Originally published in The Plain Dealer and on cleveland.com on Aug. 20, 2022. Reprinted with permission.
Florida Gov. Ron DeSantis, a likely presidential candidate in 2024, scheduled a trip to Ohio Friday to stump for Senate candidate J.D. Vance, and our reporters were not there because of ridiculous restrictions that DeSantis and Vance placed on anyone covering the event.
The worst of the rules was one prohibiting reporters from interviewing attendees not first approved by the organizers of the event for DeSantis and Vance. When we cover events, we talk to anyone we wish. It’s America, after all, the land of free speech. At least that’s America as it exists today. Maybe not the America that would exist under DeSantis and Vance.
Think about what they were doing here. They were staging an event to rally people to vote for Vance while instituting the kinds of policies you’d see in a fascist regime. A wannabe U.S. Senator, and maybe a wannabe president.
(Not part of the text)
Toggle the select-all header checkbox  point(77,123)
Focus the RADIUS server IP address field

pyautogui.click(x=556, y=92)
Another over-the-top rule was one reserving the right to receive copies of any video shot of the event for promotional use. That’s never okay. News agencies are independent of the political process. We do not provide our work product to anyone for promotional use. To do so would put us in league with people we cover, destroying our credibility.
Yet another of the rules reserved the right to know in what manner any footage of the event would be used. We are news people. We use footage on news platforms. But this rule set up a situation in which reporters could be grilled on their intentions.
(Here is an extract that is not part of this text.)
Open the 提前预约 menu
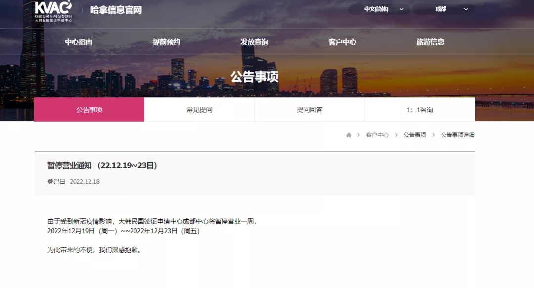534x288 pixels. click(x=167, y=42)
I’m scratching my head over one other rule, one that prohibited reporters from entering the hotel rooms of any attendees of the event. If someone invites a reporter into a hotel room for an interview, what’s the harm?
Anyway, we didn’t accept the limitations, because they end up skewing the facts. If we can speak only with attendees chosen by the candidate, we don’t get a true accounting of what people thought of the event. You get spin from the most ardent supporters.
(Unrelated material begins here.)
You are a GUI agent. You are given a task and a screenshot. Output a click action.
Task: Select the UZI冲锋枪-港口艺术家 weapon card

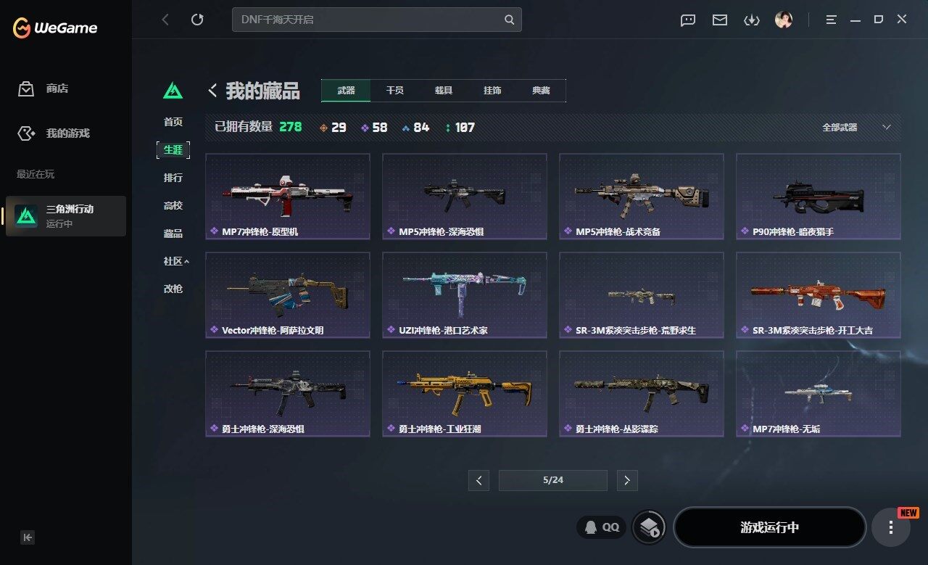click(465, 295)
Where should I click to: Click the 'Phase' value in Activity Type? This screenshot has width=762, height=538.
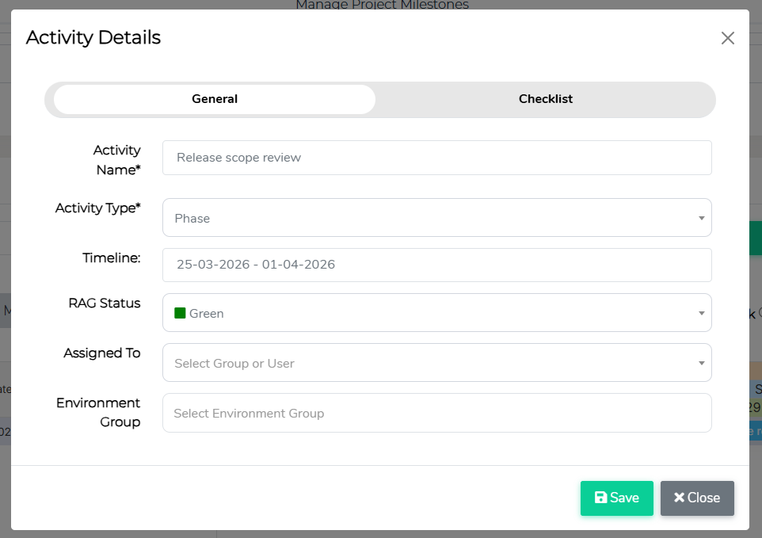click(192, 218)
The organizers told the Washington Post they wanted to keep out people collecting footage for non-journalistic reasons and that they waive their rules sometimes for legitimate news outlets, like the Post. That rings hollow. If you are speaking publicly, people are going to use what you say to help you or fight you. That’s how politics work. And we don’t accept discretionary waivers to unacceptable rules.
The event was organized by Turning Point Action, a non-profit with ties to supporters of Donald Trump, but make no mistake about what it was. This was a rally for J.D. Vance, who wants to be your senator, who wants to take an oath of office to uphold the Constitution of the United States. You know. The document that says Congress shall make no laws abridging the freedom of the press.
And here he was, staging an event in which he thought he could tell the press who they could interview.
No. Not happening. Not now. Not ever. And voters might want to remember this anti-American strategy when it comes time to vote this November and on presidential ballots in 2024.
I should note that I’m writing this before the event occurred, so if something changed at the last minute, this piece would omit it.